TASK REQUIREMENTS: Starting at the line that contains "Click the OKExPool blue hashrate bar", reproduce every line through the end of the entries below, with no pictures in the copy.

INFORMATION PROVIDED:
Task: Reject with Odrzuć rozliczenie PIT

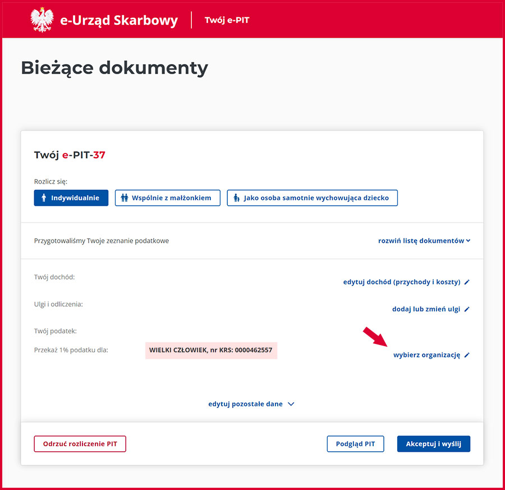Action: point(80,444)
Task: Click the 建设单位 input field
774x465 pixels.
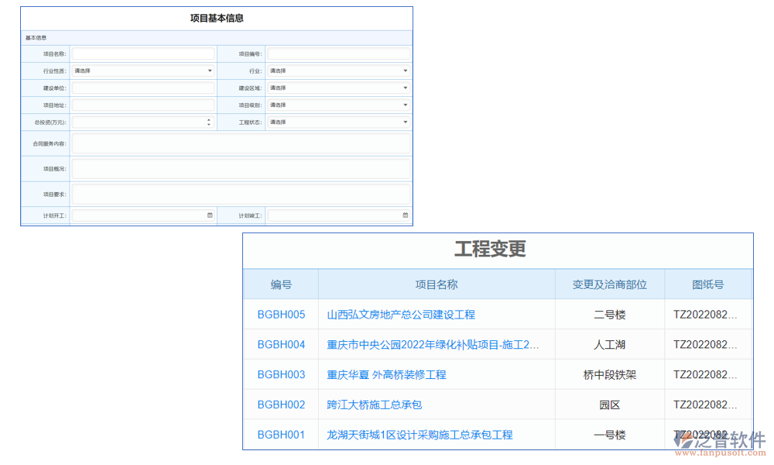Action: click(x=143, y=88)
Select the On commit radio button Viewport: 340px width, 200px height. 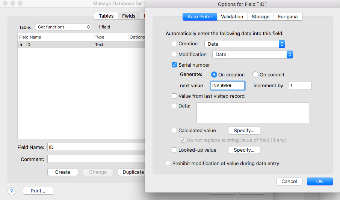click(255, 75)
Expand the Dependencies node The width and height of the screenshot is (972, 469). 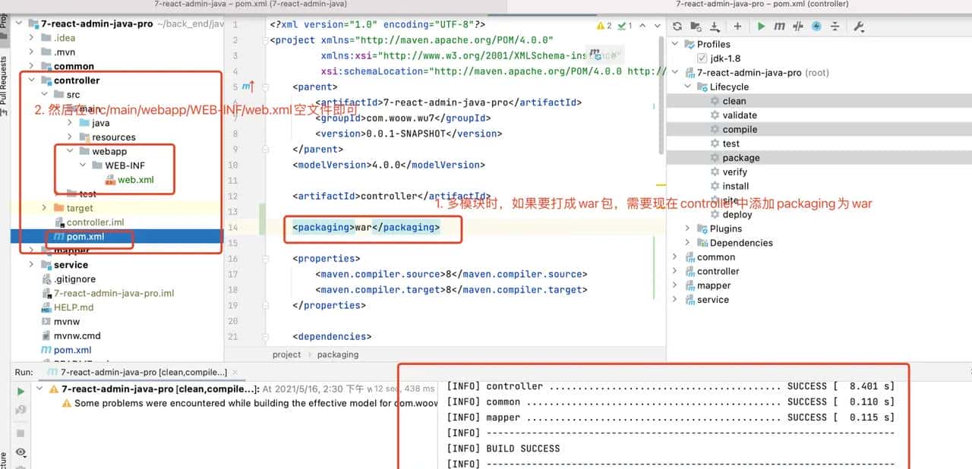pos(688,242)
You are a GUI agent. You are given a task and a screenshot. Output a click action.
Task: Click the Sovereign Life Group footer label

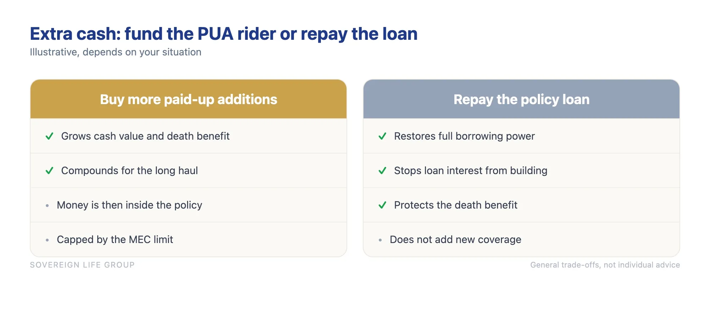tap(82, 265)
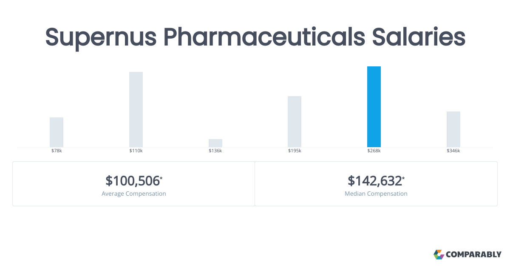Click the Median Compensation caption
The image size is (510, 268).
(x=376, y=194)
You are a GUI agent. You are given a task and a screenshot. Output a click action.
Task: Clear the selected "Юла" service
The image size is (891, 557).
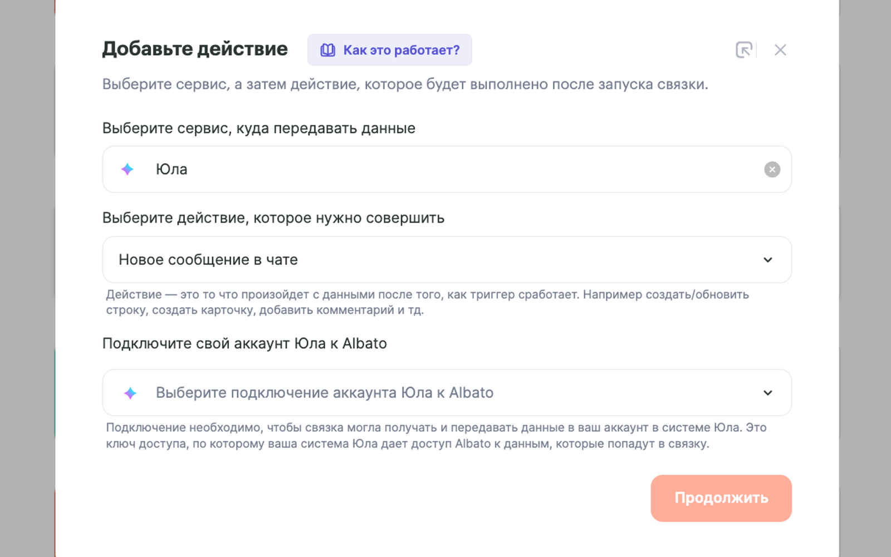coord(772,169)
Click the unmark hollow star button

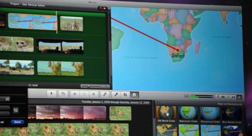coord(84,94)
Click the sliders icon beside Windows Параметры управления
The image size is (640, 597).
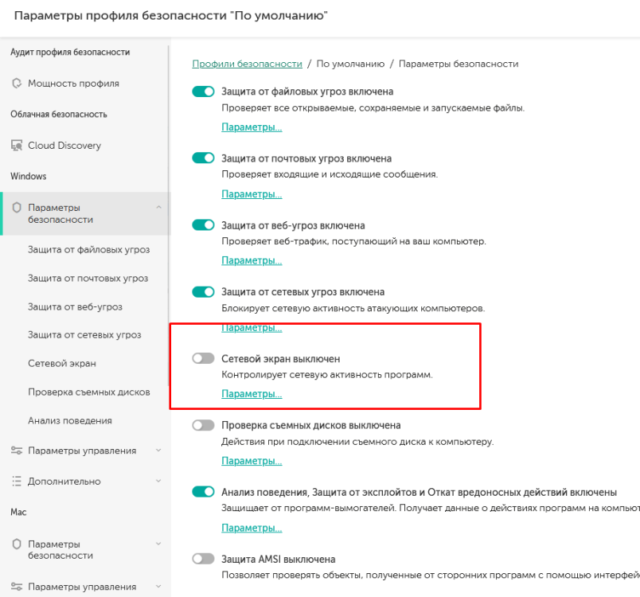pyautogui.click(x=17, y=451)
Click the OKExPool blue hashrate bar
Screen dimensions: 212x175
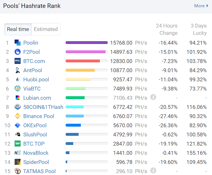pyautogui.click(x=73, y=125)
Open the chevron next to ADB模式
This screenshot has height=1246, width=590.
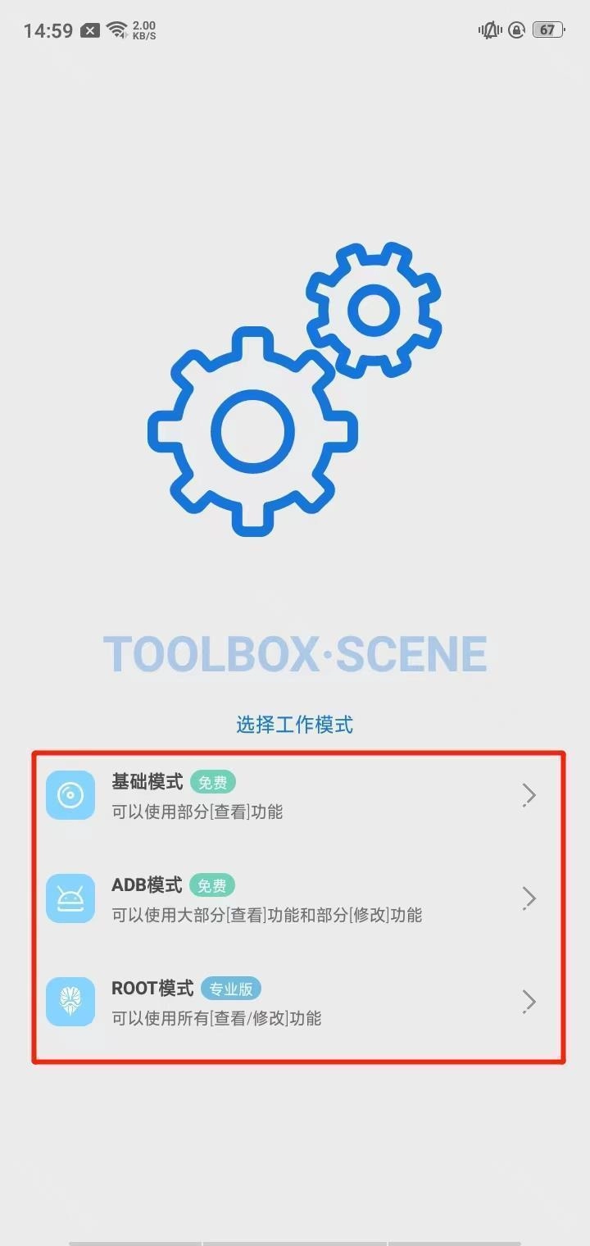pos(529,898)
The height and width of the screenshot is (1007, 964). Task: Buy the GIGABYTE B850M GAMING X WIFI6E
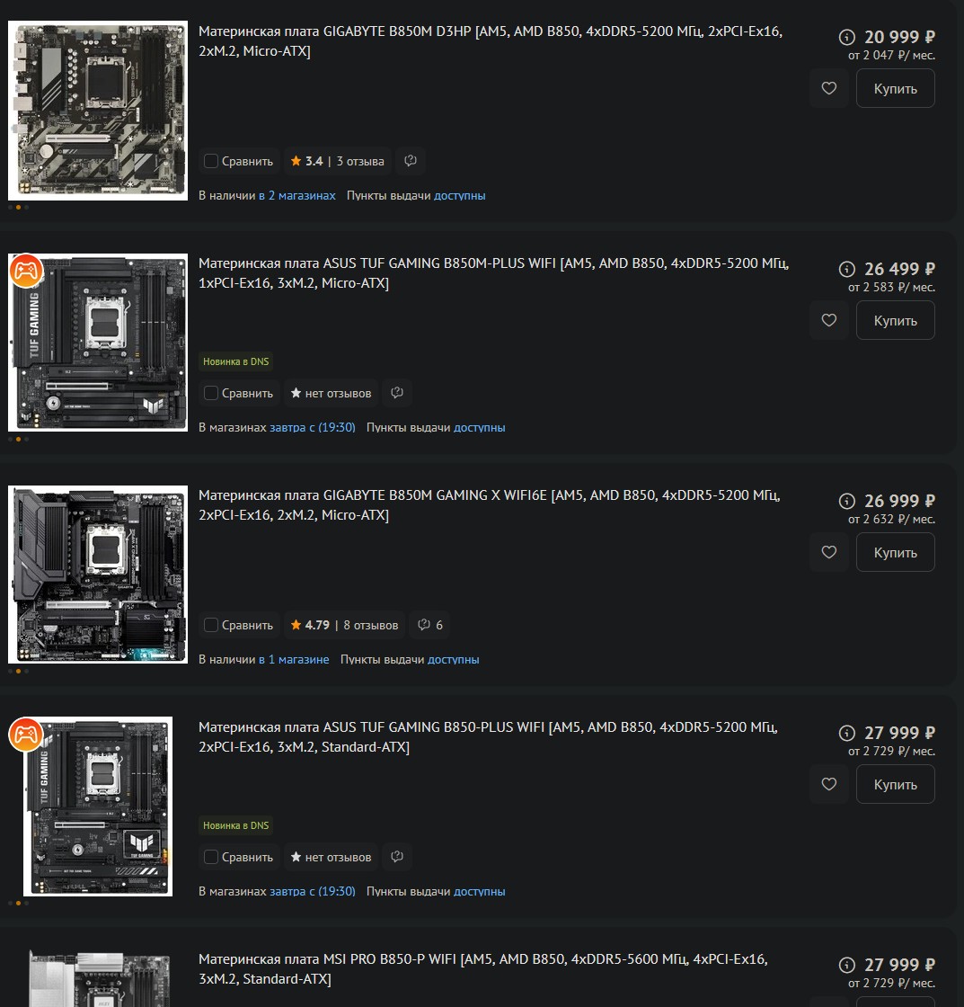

WRITTEN SOLUTION:
Click the OKExPool blue hashrate bar
Screen dimensions: 212x175
pyautogui.click(x=73, y=125)
Open the chevron next to ADB模式
This screenshot has height=1246, width=590.
pos(529,898)
The height and width of the screenshot is (1007, 964). Task: Buy the GIGABYTE B850M GAMING X WIFI6E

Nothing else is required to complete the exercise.